WORK REQUIRED: Rewrite the rows below as a numbered list, one line per item, with the blank lines left out.
----------
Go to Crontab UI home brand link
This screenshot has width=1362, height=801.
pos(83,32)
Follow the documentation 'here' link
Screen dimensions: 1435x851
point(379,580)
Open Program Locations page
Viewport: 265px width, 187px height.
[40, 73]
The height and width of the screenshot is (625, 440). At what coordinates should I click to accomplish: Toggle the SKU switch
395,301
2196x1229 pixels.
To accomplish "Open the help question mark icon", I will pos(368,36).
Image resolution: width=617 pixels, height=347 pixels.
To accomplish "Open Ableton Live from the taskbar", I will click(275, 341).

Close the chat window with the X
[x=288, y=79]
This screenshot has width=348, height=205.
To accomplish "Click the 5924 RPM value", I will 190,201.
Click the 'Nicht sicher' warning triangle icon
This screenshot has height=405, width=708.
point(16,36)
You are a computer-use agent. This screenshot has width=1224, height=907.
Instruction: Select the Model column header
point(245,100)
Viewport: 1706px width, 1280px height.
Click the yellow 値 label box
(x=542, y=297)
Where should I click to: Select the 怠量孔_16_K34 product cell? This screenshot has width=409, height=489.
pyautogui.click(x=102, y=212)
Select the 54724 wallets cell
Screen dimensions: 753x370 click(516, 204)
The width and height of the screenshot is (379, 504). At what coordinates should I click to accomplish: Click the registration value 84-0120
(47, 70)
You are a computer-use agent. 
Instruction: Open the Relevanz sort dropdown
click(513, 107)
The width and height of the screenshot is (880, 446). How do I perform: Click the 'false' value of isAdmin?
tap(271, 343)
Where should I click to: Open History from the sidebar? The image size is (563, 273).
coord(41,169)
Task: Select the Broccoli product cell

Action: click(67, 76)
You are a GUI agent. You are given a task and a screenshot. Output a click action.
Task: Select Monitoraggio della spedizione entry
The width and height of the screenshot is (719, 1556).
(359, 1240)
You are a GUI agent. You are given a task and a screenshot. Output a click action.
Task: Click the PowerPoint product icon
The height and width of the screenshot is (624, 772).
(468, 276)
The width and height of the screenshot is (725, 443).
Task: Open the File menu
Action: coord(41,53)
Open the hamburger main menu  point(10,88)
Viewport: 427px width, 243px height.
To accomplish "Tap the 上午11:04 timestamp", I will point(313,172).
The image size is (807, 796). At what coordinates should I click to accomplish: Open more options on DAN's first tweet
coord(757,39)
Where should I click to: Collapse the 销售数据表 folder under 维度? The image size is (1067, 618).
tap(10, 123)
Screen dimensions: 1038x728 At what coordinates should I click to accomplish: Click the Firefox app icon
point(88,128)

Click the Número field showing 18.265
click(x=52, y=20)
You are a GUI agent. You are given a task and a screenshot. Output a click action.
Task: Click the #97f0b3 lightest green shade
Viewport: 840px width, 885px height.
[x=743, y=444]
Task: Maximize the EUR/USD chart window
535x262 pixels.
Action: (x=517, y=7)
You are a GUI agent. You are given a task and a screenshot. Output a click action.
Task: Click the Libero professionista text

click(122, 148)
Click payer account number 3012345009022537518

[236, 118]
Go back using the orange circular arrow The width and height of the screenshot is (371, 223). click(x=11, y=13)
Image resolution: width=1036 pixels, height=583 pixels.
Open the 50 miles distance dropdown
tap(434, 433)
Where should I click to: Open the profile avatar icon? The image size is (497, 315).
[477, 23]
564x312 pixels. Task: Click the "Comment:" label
----------
SOLUTION:
1. Go to Crontab UI home brand link
2. This screenshot has width=1362, height=801.
3. pos(83,32)
4. Follow the documentation 'here' link
5. Screen dimensions: 1435x851
6. point(379,580)
7. Open Program Locations page
8. Viewport: 265px width, 187px height.
9. [40, 73]
10. The height and width of the screenshot is (625, 440). At what coordinates should I click to accomplish: Toggle the SKU switch
11. 395,301
12. 2196x1229 pixels.
13. To accomplish "Open the help question mark icon", I will pos(368,36).
14. Image resolution: width=617 pixels, height=347 pixels.
15. To accomplish "Open Ableton Live from the taskbar", I will click(275, 341).
16. Close the chat window with the X
17. [x=288, y=79]
18. This screenshot has width=348, height=205.
19. To accomplish "Click the 5924 RPM value", I will 190,201.
20. Click the 'Nicht sicher' warning triangle icon
21. This screenshot has height=405, width=708.
22. point(16,36)
23. You are a computer-use agent. This screenshot has width=1224, height=907.
24. Instruction: Select the Model column header
25. point(245,100)
26. Viewport: 1706px width, 1280px height.
27. Click the yellow 値 label box
28. (x=542, y=297)
29. Where should I click to: Select the 怠量孔_16_K34 product cell? This screenshot has width=409, height=489.
30. pyautogui.click(x=102, y=212)
31. Select the 54724 wallets cell
32. Screen dimensions: 753x370 click(516, 204)
33. The width and height of the screenshot is (379, 504). At what coordinates should I click to accomplish: Click the registration value 84-0120
34. (47, 70)
35. You are a computer-use agent. 
36. Instruction: Open the Relevanz sort dropdown
37. click(513, 107)
38. The width and height of the screenshot is (880, 446). How do I perform: Click the 'false' value of isAdmin?
39. tap(271, 343)
40. Where should I click to: Open History from the sidebar? The image size is (563, 273).
41. coord(41,169)
42. Task: Select the Broccoli product cell
43. Action: click(67, 76)
44. You are a GUI agent. You are given a task and a screenshot. Output a click action.
45. Task: Select Monitoraggio della spedizione entry
46. The width and height of the screenshot is (719, 1556).
47. (359, 1240)
48. You are a GUI agent. You are given a task and a screenshot. Output a click action.
49. Task: Click the PowerPoint product icon
50. The height and width of the screenshot is (624, 772).
51. (468, 276)
52. The width and height of the screenshot is (725, 443).
53. Task: Open the File menu
54. Action: coord(41,53)
55. Open the hamburger main menu  point(10,88)
56. Viewport: 427px width, 243px height.
57. To accomplish "Tap the 上午11:04 timestamp", I will point(313,172).
58. The image size is (807, 796). At what coordinates should I click to accomplish: Open more options on DAN's first tweet
59. coord(757,39)
60. Where should I click to: Collapse the 销售数据表 folder under 维度? The image size is (1067, 618).
61. tap(10, 123)
62. Screen dimensions: 1038x728 At what coordinates should I click to accomplish: Click the Firefox app icon
63. point(88,128)
64. Click the Número field showing 18.265
65. click(x=52, y=20)
66. You are a GUI agent. You are given a task and a screenshot. Output a click action.
67. Task: Click the #97f0b3 lightest green shade
68. Viewport: 840px width, 885px height.
69. [x=743, y=444]
70. Task: Maximize the EUR/USD chart window
71. 535x262 pixels.
72. Action: (x=517, y=7)
73. You are a GUI agent. You are given a task and a screenshot. Output a click action.
74. Task: Click the Libero professionista text
75. click(122, 148)
76. Click payer account number 3012345009022537518
77. [236, 118]
78. Go back using the orange circular arrow The width and height of the screenshot is (371, 223). click(x=11, y=13)
79. Image resolution: width=1036 pixels, height=583 pixels.
80. Open the 50 miles distance dropdown
81. tap(434, 433)
82. Where should I click to: Open the profile avatar icon? The image size is (497, 315).
83. [477, 23]
84. 564x312 pixels. Task: Click the "Comment:" label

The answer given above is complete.